Cozumel Island has a reputation for being Mexico’s premier diving destination, and it’s also a great location for snorkeling. Located 12 miles off the coast, you can take a ferry from Playa del Carmen to get there or join an organized day trip. There are some good spots for snorkeling from the shore. Cozumel beaches on the west side of the island (facing the mainland) generally have calmer waters and more sea life. There are a few parks offering special snorkeling experiences such as Chankanaab park which claims to have the world’s only inland reef.
Another island off of Cancun’s Caribbean coast, Isla Mujeres is smaller than Cozumel and closer to Cancun. The best option for snorkeling here is on a boat trip—Isla Mujeres Cooperative is a good option—and you can even take an excursion to go swimming with whale sharks (between May and September). If you want to snorkel from the shore, the best spots are at Garrafon Reef Park or near the bridge to Mia Reef Hotel.
The village of Akumal is located about 62 miles south of Cancun and is well known as a spot where you can swim with sea turtles.
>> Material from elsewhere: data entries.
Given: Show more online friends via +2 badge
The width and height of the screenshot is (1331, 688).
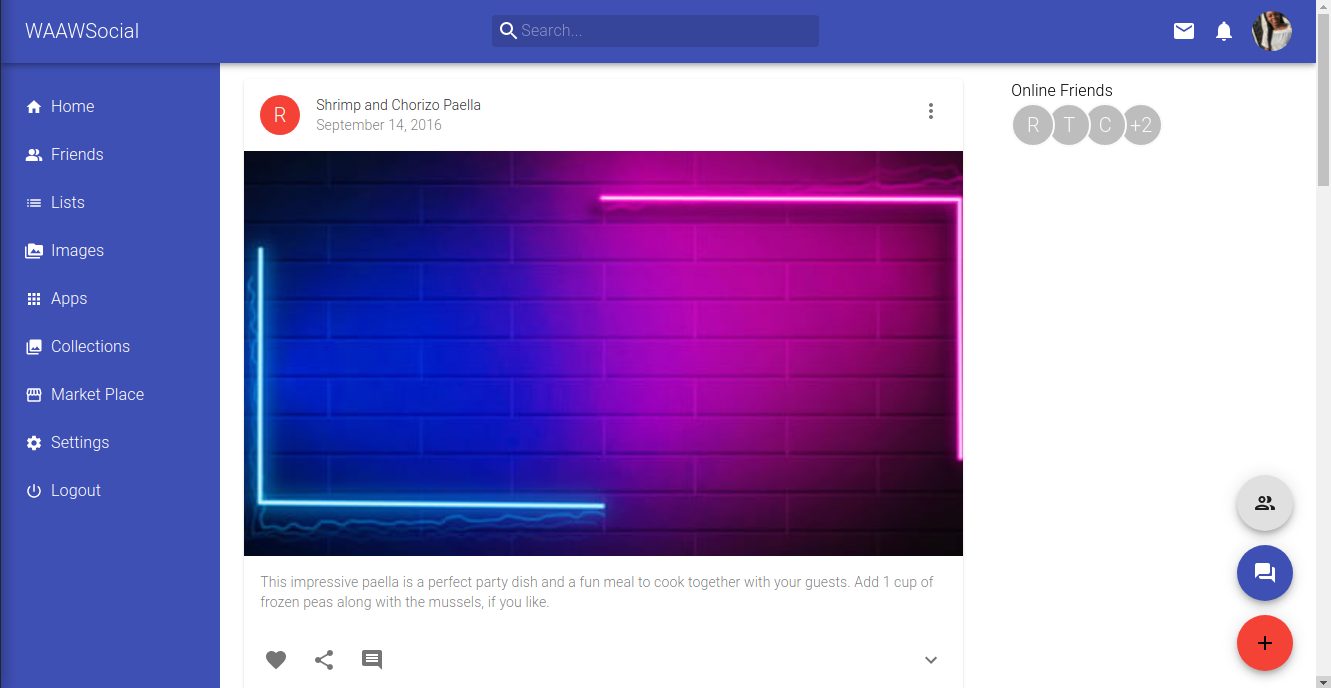Looking at the screenshot, I should [x=1141, y=125].
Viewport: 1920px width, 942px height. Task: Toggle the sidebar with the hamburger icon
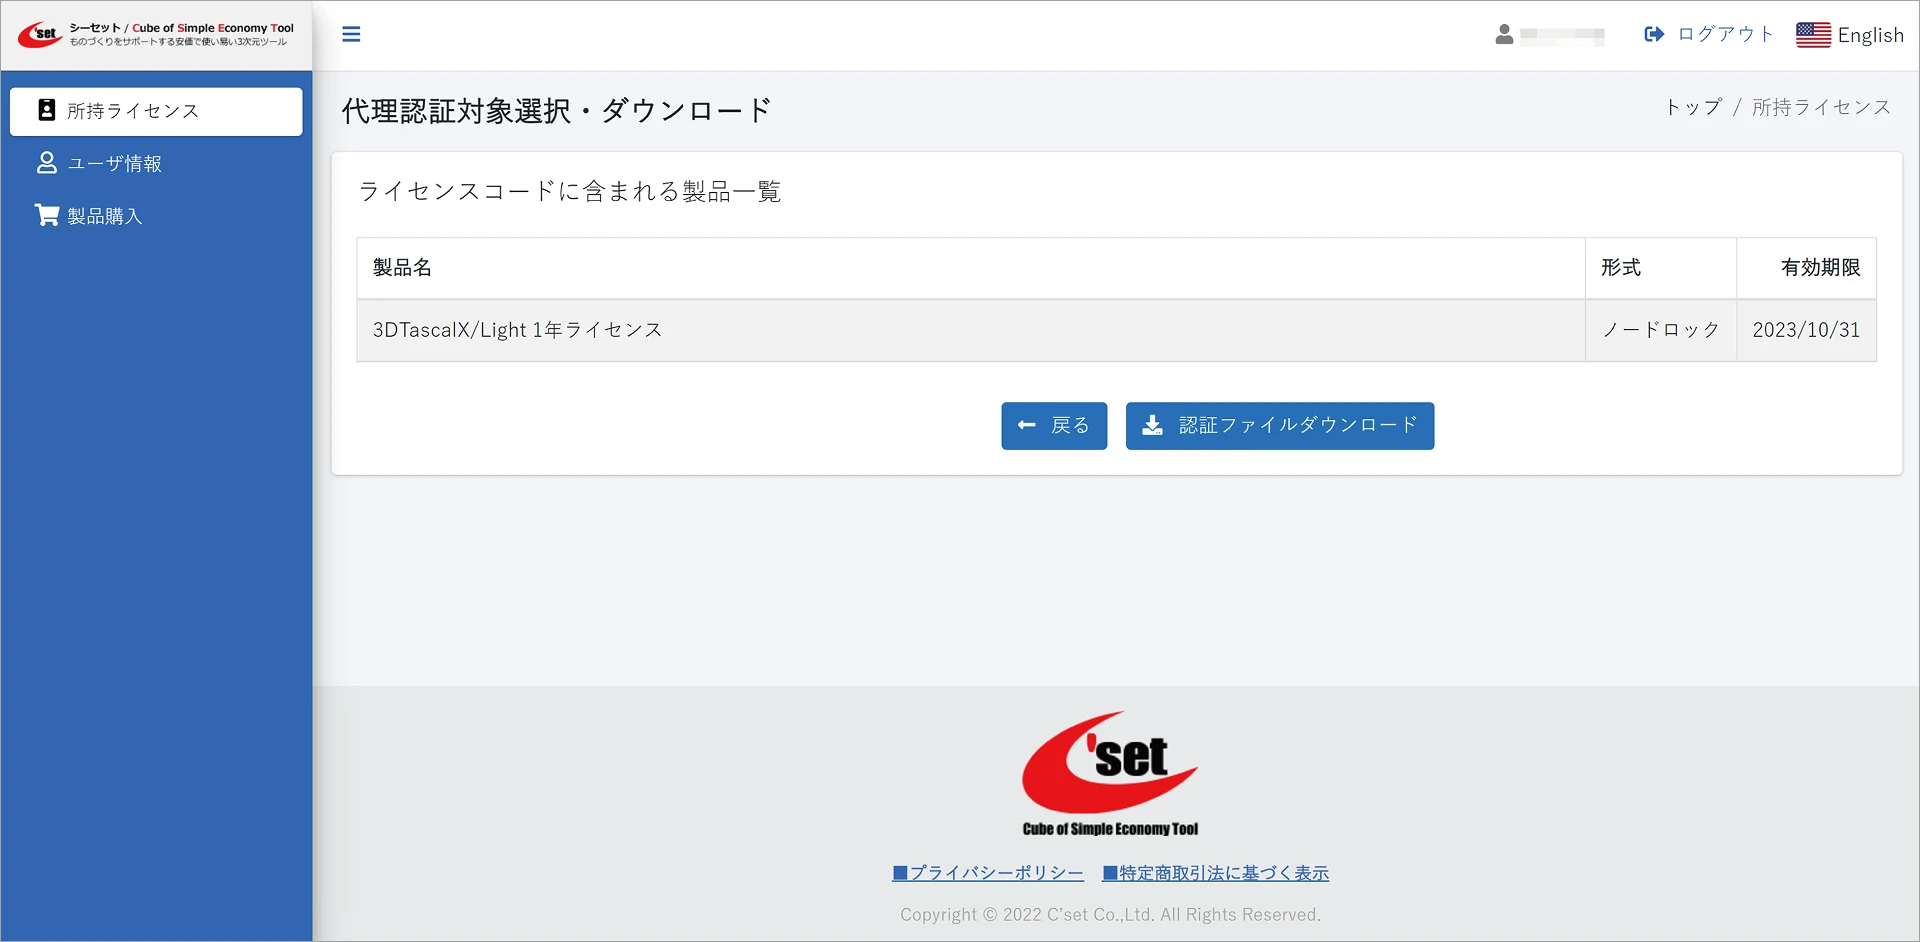point(351,35)
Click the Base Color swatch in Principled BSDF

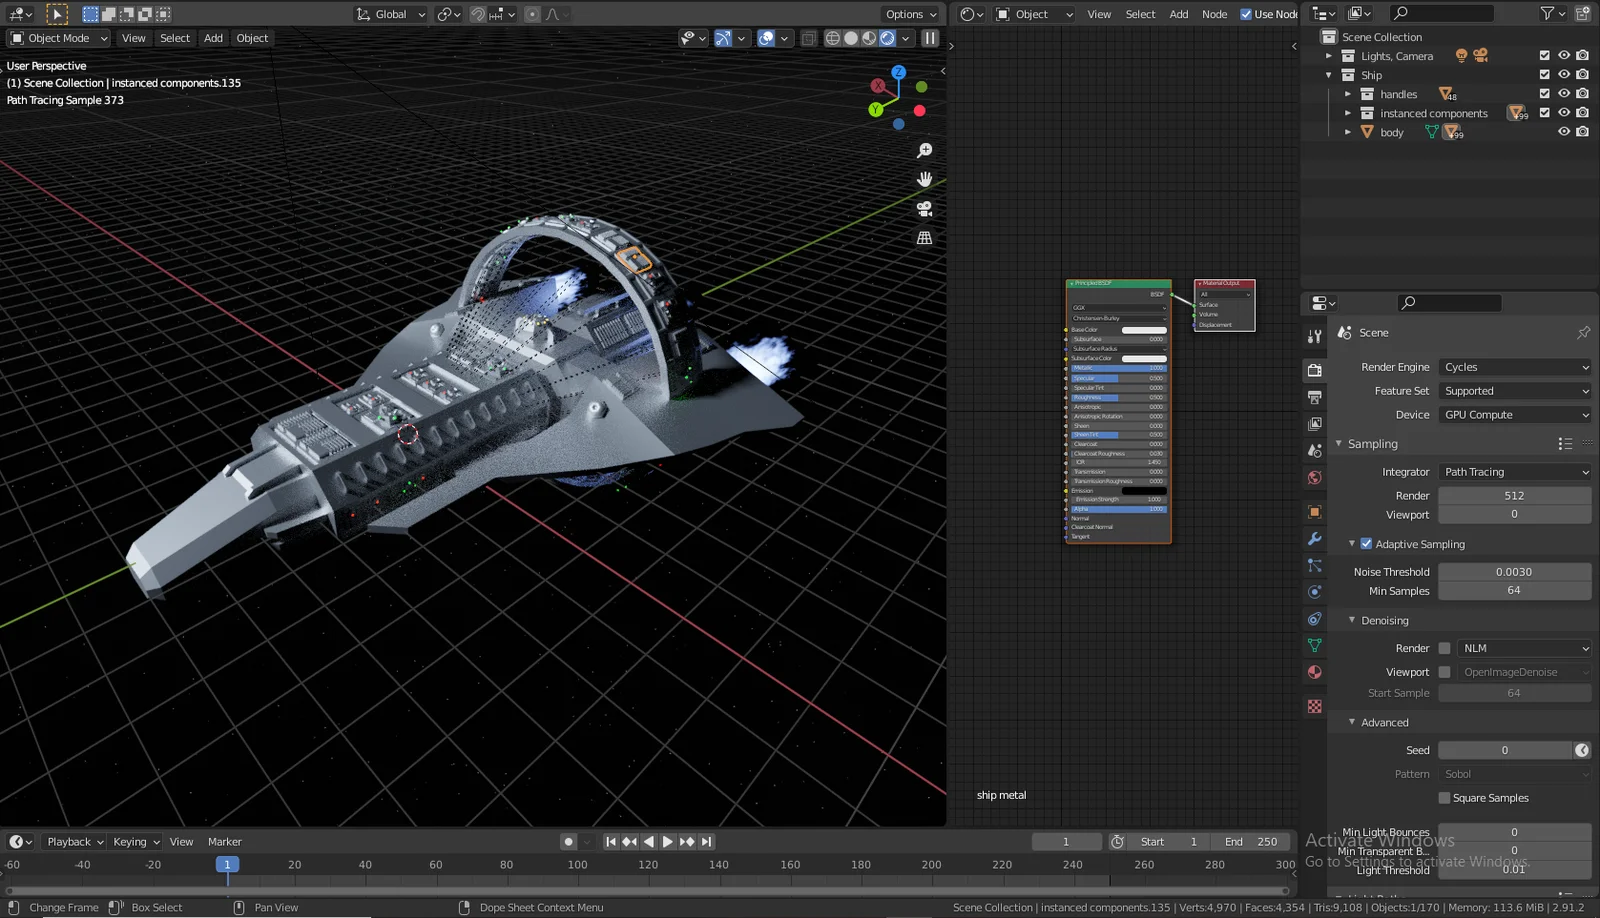click(1143, 329)
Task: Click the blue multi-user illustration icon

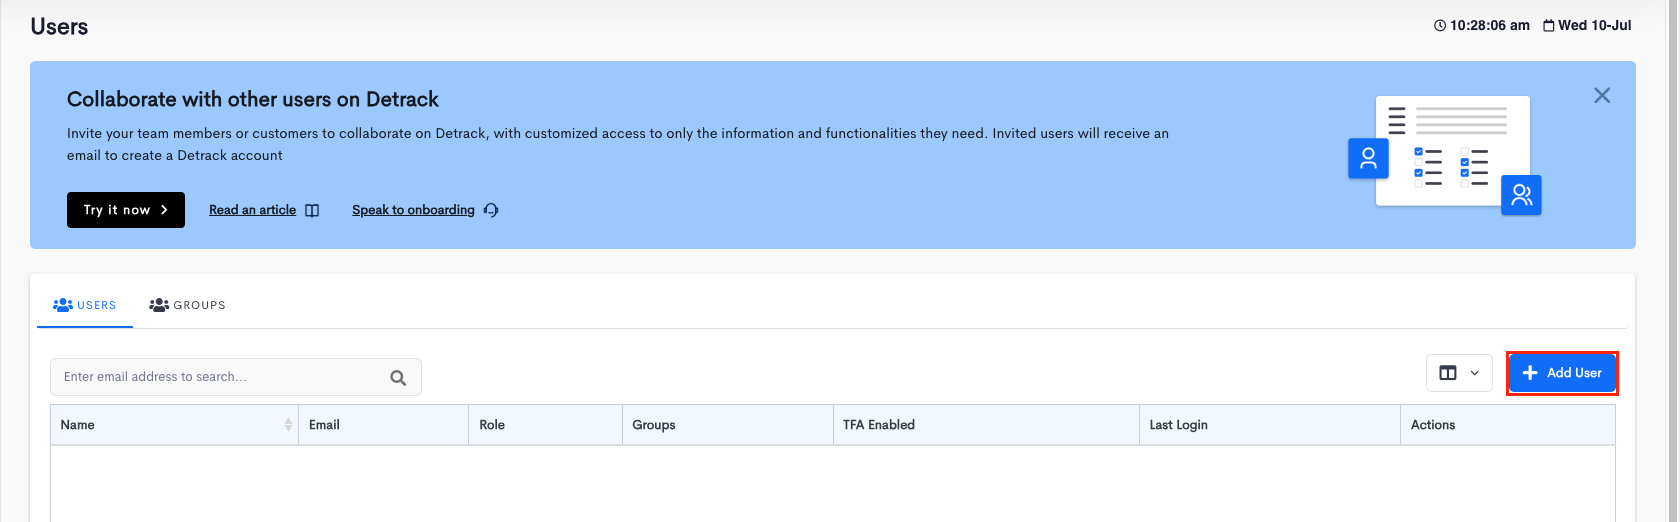Action: (1521, 195)
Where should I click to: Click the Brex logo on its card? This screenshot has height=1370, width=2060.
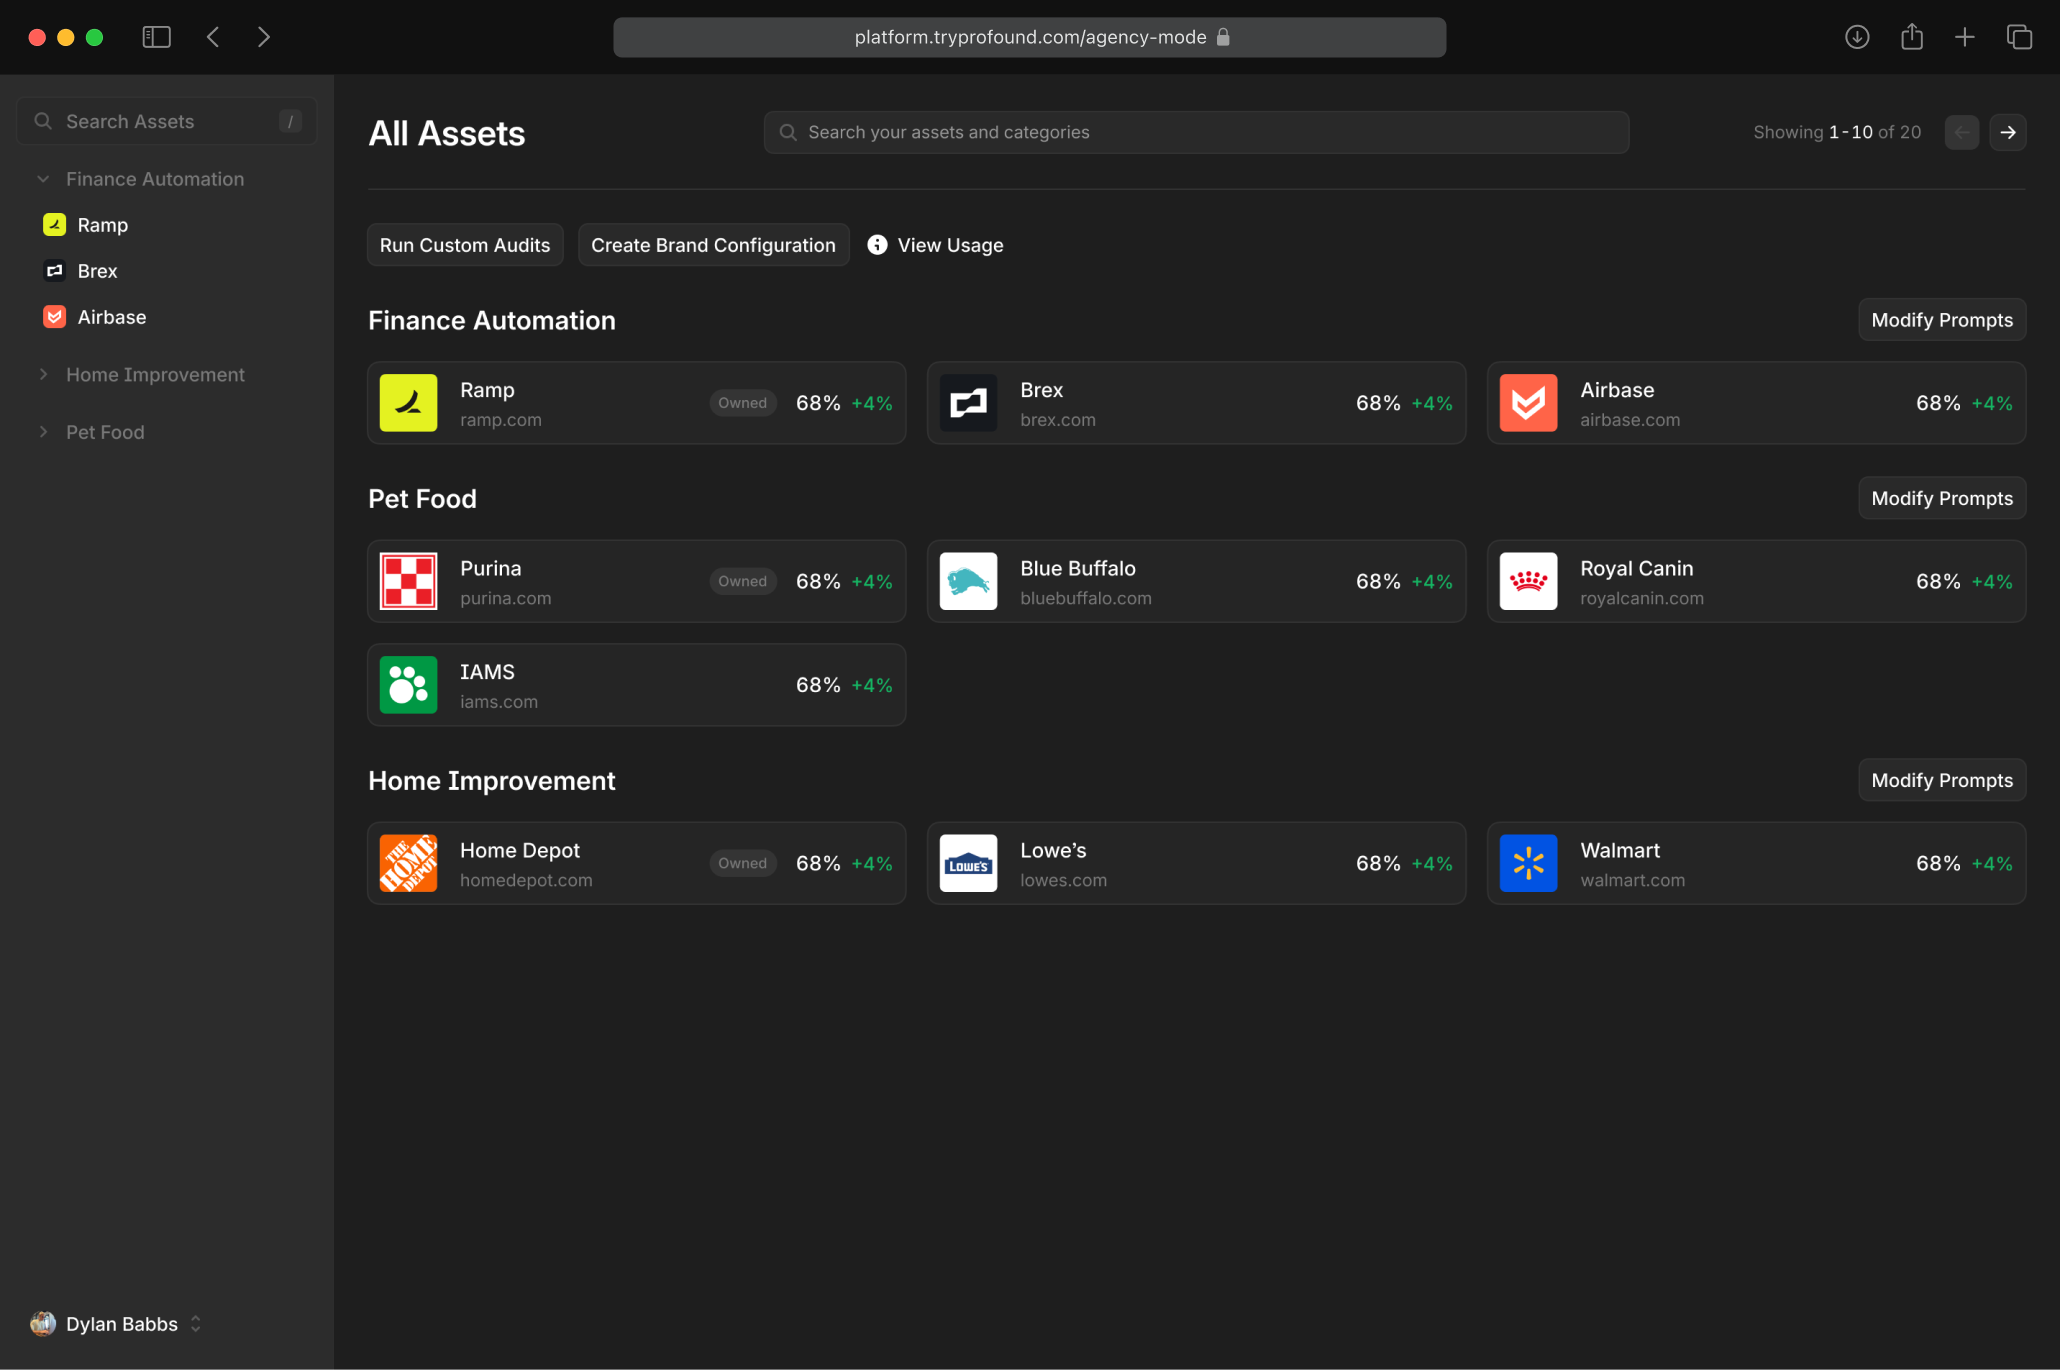968,403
You can snorkel on your own from the beach—keep an eye on the seagrass for a chance to spot turtles grazing. Once you spot them, give them their space and enjoy the view from a distance. To improve your chances of spotting sea turtles and other sea creatures, hire a guide at the Akumal Dive Shop. While in Akumal, also check out the Yal-Ku lagoon, a tranquil lagoon where seawater and freshwater merge.
Located 18 miles north of Isla Mujeres where the Caribbean Sea meets the Gulf of Mexico. It will take about two hours by boat to arrive at Isla Contoy, but this protected natural area is worth the trip. The number of visitors to the island is restricted to 200 people per day to reduce the effects of tourism on this pristine location that is home to 152 bird species, as well as three species of sea turtles. On the way, you can stop to snorkel at Ixlache Reef, a coral system bursting with life, where you may see sea turtles, nurse sharks, and all manner of tropical fish. Only a few tour companies are allowed to take visitors to the island, among them Caribbean Connection.
Cenotes are sinkholes that have formed in the limestone which forms the bedrock of the Yucatan Peninsula. There are lots of them, and many of them are fun to explore with snorkel gear, but one of the best spots is Dos Ojos, which means “Two Eyes” in Spanish because this formation is made up of two caverns. This cenote is located just south of Akumal. Not only can you enjoy seeing a variety of fish here, but the interesting geological formations with sunlight shining through in certain spots makes it a very interesting place for snorkelers to explore.